** Passage for review follows **

Scientific classification
- Kingdom: Animalia
- Phylum: Chordata
- Class: Aves
- Order: Anseriformes
- Family: Anatidae
- Genus: Bucephala
- Species: B. islandica
- Binomial name: Bucephala islandica (Gmelin, JF, 1789)

= Barrow's goldeneye =

- Genus: Bucephala
- Species: islandica
- Authority: (Gmelin, JF, 1789)
- Conservation status: LC

Species of bird

Barrow's goldeneye (Bucephala islandica) is a medium-sized sea duck of the genus Bucephala, the goldeneyes. This bird was named after Sir John Barrow. The genus name is derived from Ancient Greek boukephalos, "bullheaded", from bous, "bull" and kephale, "head", a reference to the bulbous head shape of the bufflehead. The species name islandica means Iceland.

==Taxonomy==
Barrow's goldeneye was formally described in 1789 by the German naturalist Johann Friedrich Gmelin in his revised and expanded edition of Carl Linnaeus's Systema Naturae. He placed it with the ducks, geese and swans in the genus Anas and coined the binomial name Anas islandica. Gmelin based his description on the "Hravn Oend" that had been briefly described in 1776 by Danish naturalist Otto Friedrich Müller. Barrow's goldeneye is now placed with the common goldeneye and the bufflehead in the genus Bucephala that was introduced in 1858 by American naturalist Spencer Baird. The genus name is derived from Ancient Greek boukephalos, meaning "bullheaded", from bous "bull", and kephale, "head". The specific epithet islandica is for Iceland. The species is monotypic: no subspecies are recognised.

** End of Passage for review **
** Recorded information follows **

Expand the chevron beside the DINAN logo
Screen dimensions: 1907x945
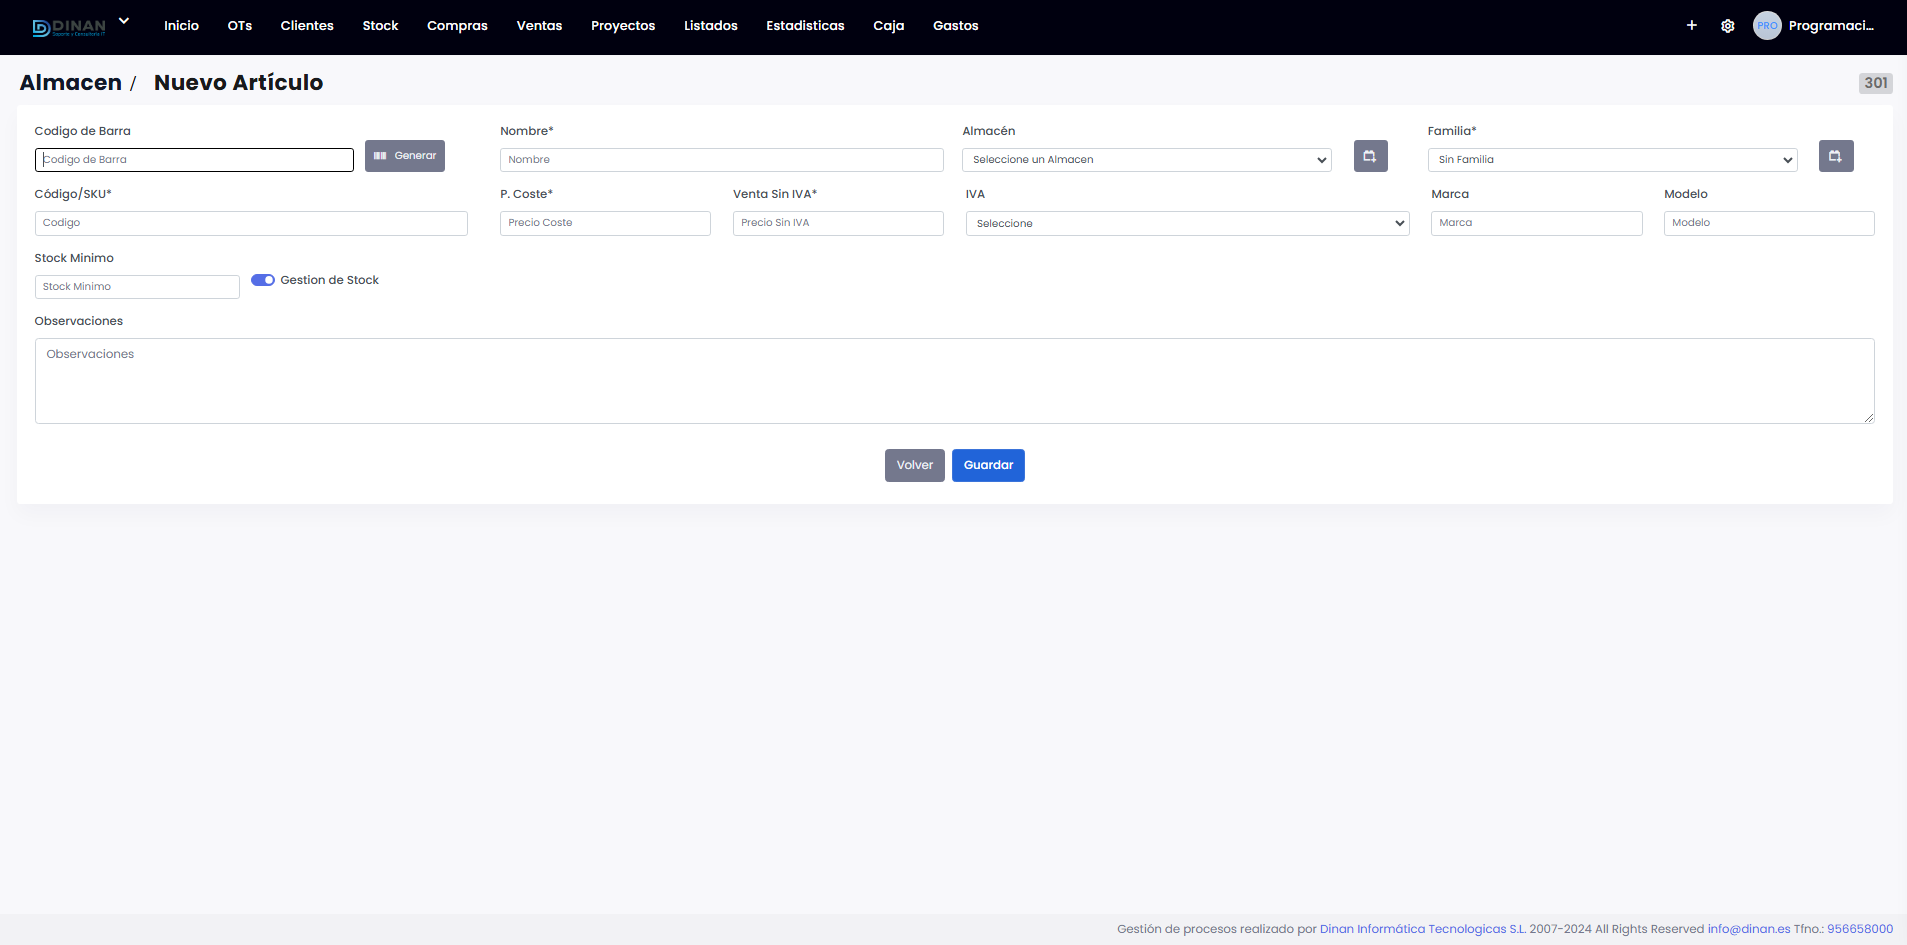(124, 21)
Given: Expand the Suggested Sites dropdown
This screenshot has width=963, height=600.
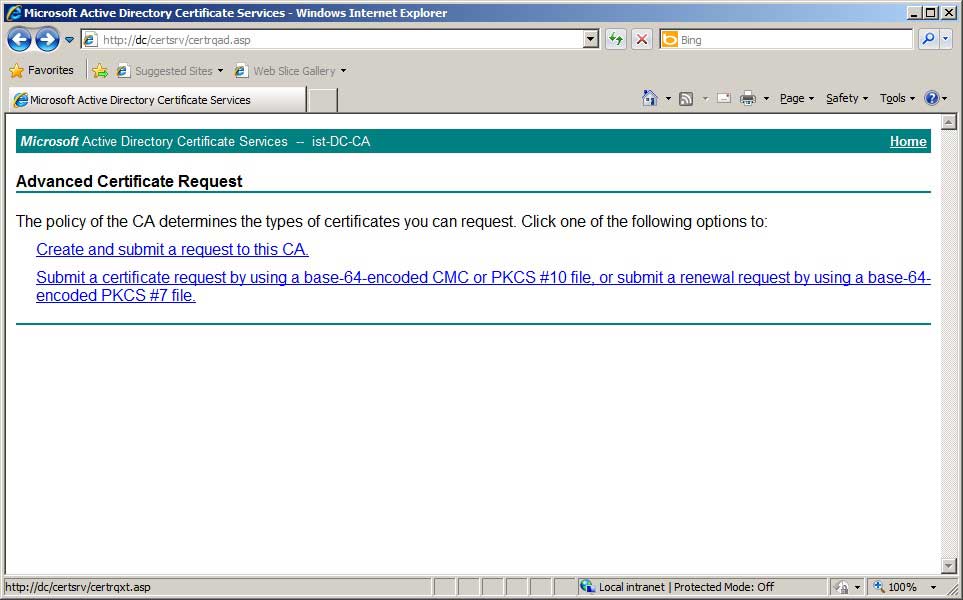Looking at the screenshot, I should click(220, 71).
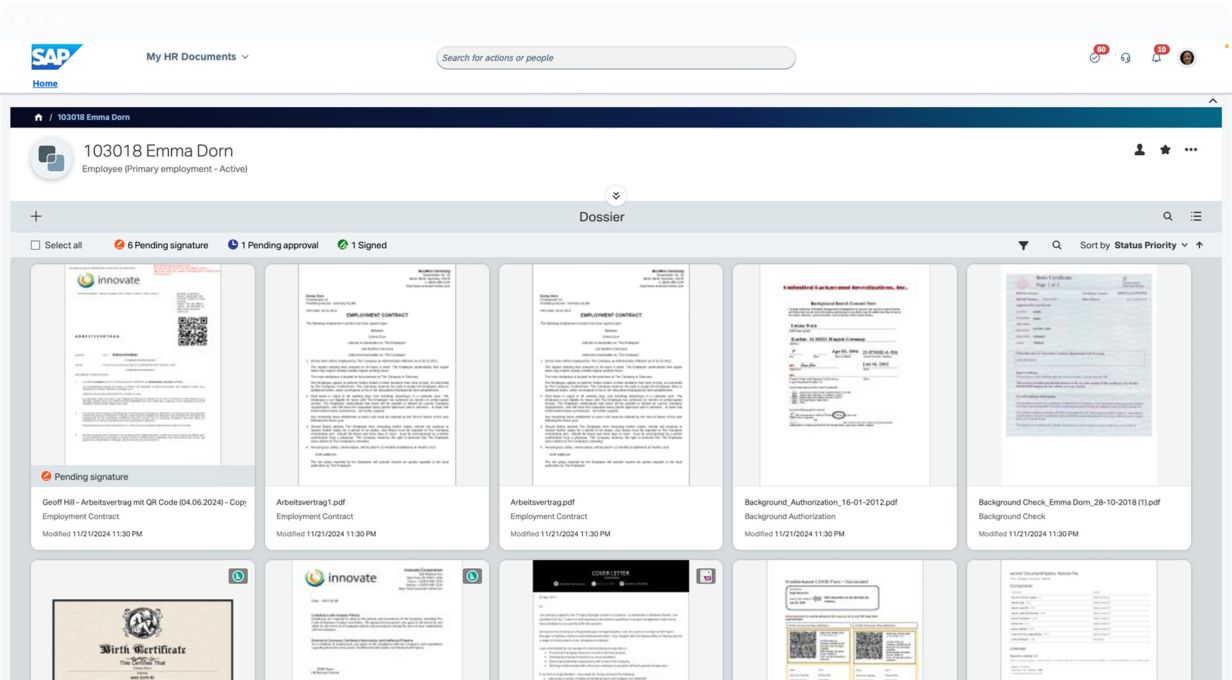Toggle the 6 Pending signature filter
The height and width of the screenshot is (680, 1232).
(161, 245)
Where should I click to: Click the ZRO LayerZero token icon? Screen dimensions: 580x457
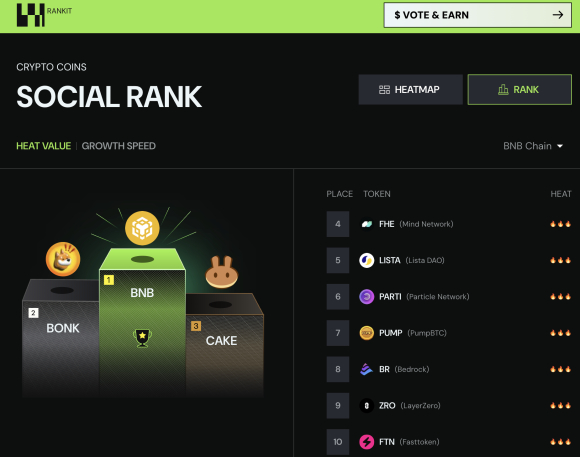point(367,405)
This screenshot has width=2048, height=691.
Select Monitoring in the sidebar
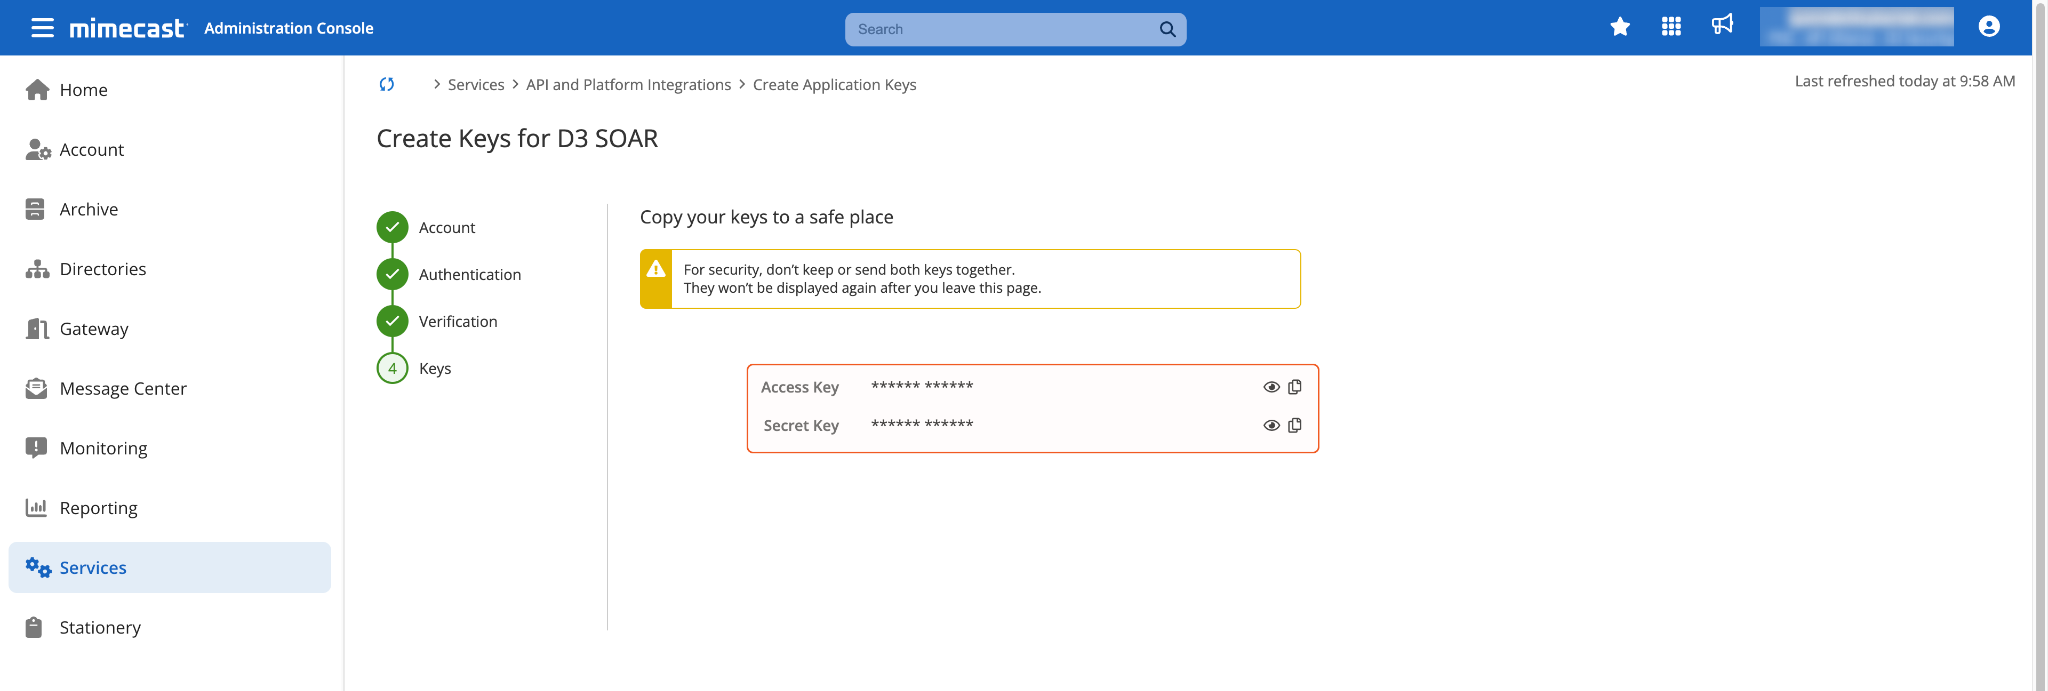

** End of Recorded information **

- What you have to do
Pick up the article on Barrow's goldeneye after its last sentence and write the next part.

- Solved exercise
==Description==
Adults are similar in appearance to the common goldeneye. On average, adult males are 19.2 in long and weigh 2.13 lb; females are typically 17 in long and weigh 1.31 lb. The Barrow's goldeneye has a wingspan of 70–73 cm. Adult males have a dark head with a purplish gloss and a white crescent at the front of the face. Adult females have a mostly yellow bill. The male Barrow's goldeneye differs from the male common goldeneye in the fact that the common goldeneye has a round white patches on the face, less black on the back of the bird, a greenish gloss, and a larger bill. For the females, the common goldeneye has a less rounded head, and a bill in which only the tip is yellow.

===Vocalizations===
The Barrow's goldeneye is a relatively quiet bird that generally only makes vocalizations during the breeding season and courtship. These can include low volume squeaks, grunts and croaks. During flights, the fast movement of the bird's wings creates a low whistling sound.

==Distribution and habitat==
Their breeding habitat consists of wooded lakes and ponds primarily in northwestern North America, but also in scattered locations in eastern Canada and Iceland. Females return to the same breeding sites year after year and also tend to use the same nesting sites. The males stay with their mate through the winter and defend their territory during the breeding season, then leave for the molting site. Mating pairs often stay intact even though the male and female are apart for long periods of time over the summer during molting times. The pair then reunites at wintering areas.

In Iceland the bird is known as húsönd (house-duck); it is a common species of the Lake Mývatn in the north of the country.

There have been three records of vagrants from Scotland, the only records of this species accepted as wild in Europe outside of Iceland.

==Behavior==
They are migratory and most winter in protected coastal waters or open inland waters. Barrow's goldeneye, along with many other species of sea ducks, rely on urbanized, coastal estuaries as important places on their migration patterns. These estuaries provide excellent wintering and stopping places during the ducks' migration. It is an extremely rare vagrant to western Europe and to southern North America.

These diving birds forage underwater. They eat aquatic insects, crustaceans and pond vegetation. The main staples of the bird's diet are Gammarus oceanicus and Calliopius laeviusculus, which are both marine crustaceans. A large part of their diet consists of mussels and gastropods.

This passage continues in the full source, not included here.